Wednesday is focused on getting the private banker all the information he needs and the process is on its way, I  can now relax about this piece of work. They have met; the banker now knows the client is not a figment of my imagination. Lunch is with a client who I have been talking to for a while about transferring his pension across. We have known each other for years; the meeting is friendly and we are both quite engaged with each other, flitting from business to banter and back to business. Even though the trust levels are high, he asks me some tough questions and I answer, thoroughly convinced that my proposed solution is worth it. He likes the portfolio I have constructed with the least expensive passive funds in the market, he likes low costs, I give him a bunch of paperwork to read before he signs it after going through the mandatory bits with him and we set up a meeting for the following week.

 Thursday is busy, busy, busy. I have 2 client meetings in Canary Wharf followed by a third in sunny Shepherd's Bush.
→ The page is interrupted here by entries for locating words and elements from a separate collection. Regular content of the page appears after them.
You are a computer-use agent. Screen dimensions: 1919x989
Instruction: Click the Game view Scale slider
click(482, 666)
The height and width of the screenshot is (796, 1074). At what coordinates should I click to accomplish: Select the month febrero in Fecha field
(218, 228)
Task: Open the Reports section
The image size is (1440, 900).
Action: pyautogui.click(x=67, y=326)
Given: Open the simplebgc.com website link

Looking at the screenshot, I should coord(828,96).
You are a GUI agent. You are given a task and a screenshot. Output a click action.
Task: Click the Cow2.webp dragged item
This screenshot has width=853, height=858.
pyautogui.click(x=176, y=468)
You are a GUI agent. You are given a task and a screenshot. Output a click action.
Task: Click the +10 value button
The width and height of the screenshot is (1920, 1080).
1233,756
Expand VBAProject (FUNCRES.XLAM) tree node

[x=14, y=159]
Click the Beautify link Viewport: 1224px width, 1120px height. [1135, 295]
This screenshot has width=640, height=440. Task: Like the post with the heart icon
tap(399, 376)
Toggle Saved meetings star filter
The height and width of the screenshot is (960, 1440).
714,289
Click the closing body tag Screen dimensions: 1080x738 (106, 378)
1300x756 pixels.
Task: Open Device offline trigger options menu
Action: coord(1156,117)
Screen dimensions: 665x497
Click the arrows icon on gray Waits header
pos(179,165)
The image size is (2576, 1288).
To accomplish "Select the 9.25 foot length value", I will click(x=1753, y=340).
I agreed to visit my client in Shepherd's Bush as she has young children to pick up from school- its also not a long journey on the tube; I  enjoy reading my kindle on the tube, decompressing from meetings if you will. I don't own a car, I am a Londoner and public transport rocks. I am also frugal and cars are an unnecessary expense for me. The meeting goes well - the client asks a lot of questions, takes careful notes and we agree to meet again in a couple of weeks.

Friday requires me to be a human courier and rush some urgent documents from my client to the banker. A bike courier would normally do but having been scarred with documents being misplaced within departments in a large organisation before, I rush to do it myself. I have a few client phone calls, meetings to book for the following week, paperwork to print for next weeks client review meetings and then after that...its Friday fun. I meet a friend for lunch  - hey! I am self employed and choose my working hours... Lunch over, I head over to research ethical funds at the British Library. I love the library, I have a reader pass and spend many an afternoon speed reading through books and feeling inspired about a new blog post. By 6 pm, I return my books to the librarian and exit the British Library feeling good about a productive week and look forward to a relaxing weekend.